Do I uninstall Windows ??


----------



## Son_of_Perdition (May 18, 2016)

Ken N Tx said:


> I am interested in switching over to Linux but????
> 
> Looking at youtube videos it looks rather confusing to this oldtimer!!
> 
> ...


There are hundreds & hundreds of Linux flavors to choose from.  I can only post what I like, others here like other distribution flavors.  I personally like Linux Mint's latest release, 17.3 'Rosa' (cinnamon) desktop 64B with codecs.  I downloaded it from Linux Mint's website.  *https://www.linuxmint.com/download.php*  I used a torrent application, but it can be downloaded with Win 7 or 10.  Once the file has downloaded you can double click it & burn it to a DVD, creating a bootable (ISO image) source.  Or you can purchase a bootable DVD from *https://www.osdisc.com/index.html?affiliate=distrowatch* 


You have to reboot your system & access the startup menu usually pushing 'esc', 'delete', F2, F9 orrrr - sometimes F12.  Each computer has a break key, mine is an HP laptop, I tap 'esc' to bring up the startup menu, then I tap F9 to get into the boot menu, each is somewhat different but usually easy to follow.  Setting your boot order to onboard CD/DVD first, inserting the bootable DVD in the drive, tap F10 > save it will continue to boot from the DVD.  *If you have 'Secure Boot' you need to 'disable' it & use 'Legacy'.*


Once the DVD is active, connect to your wireless router, double click the icon for 'Install Linux Mint' Here are the screen shots to help you install it.   

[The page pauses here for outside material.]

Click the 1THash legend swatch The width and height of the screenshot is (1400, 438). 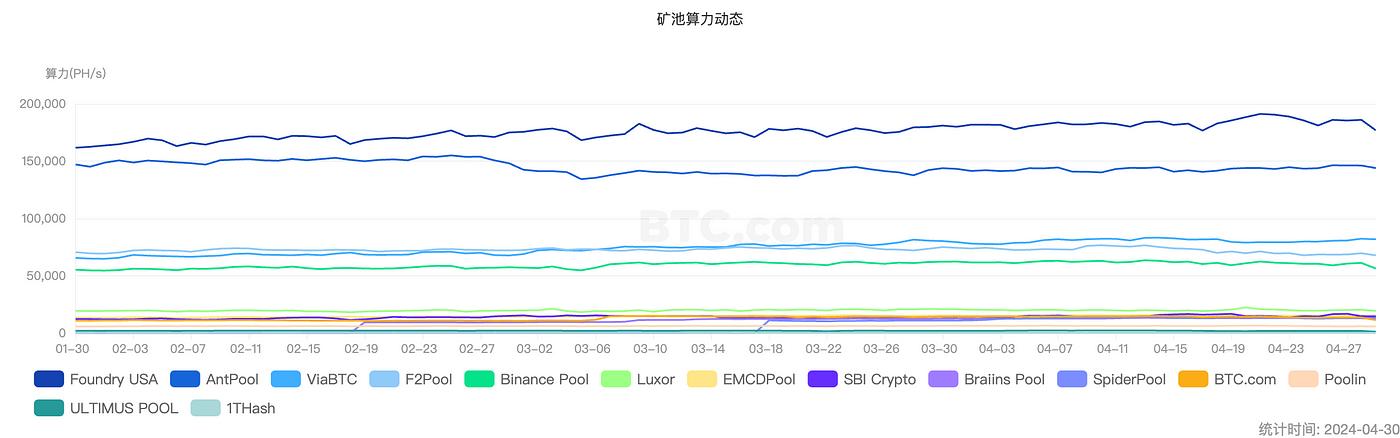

*http://www.linuxtechi.com/linux-mint-17-cinnamon-installation-guide/*


After it completes installing you will need to remove the media & reboot (I have to manually power off & power on - a little glitch in the installation), you can leave the boot sequence as is because if there is no DVD in the drive it will boot from the HD.  I have to use a USB wireless adapter because my internal wireless is made by Broadcom who can't seem to get it right with Linux.  But once I get installed I access the System Setting > Drive Manager & download the drivers, remove the adapter, reboot & reconnect to my wireless with my internal card.   I then do a few modifications, screen saver, install multiple workstations, power management things that I like.  In the lower right hand corner on your 'launch' menu you will notice a shield symbol, if it has a blue circle with a white I that indicates updates needed, the initial updates (2) will the complete & the update icon will again turn blue with usually 75-100? more updates, they are the updates generated since the release of the .iso.  


After downloading, installing your 'Update Manager' window will show 'Your system is up to date' you're good to install any applications from 'Synaptic Package Manager' on the 'Administration' menu.  i.e. 'Bleachbit', 'Chromium' web browser - whatever you want.


Good luck!


----------



## Don M. (May 18, 2016)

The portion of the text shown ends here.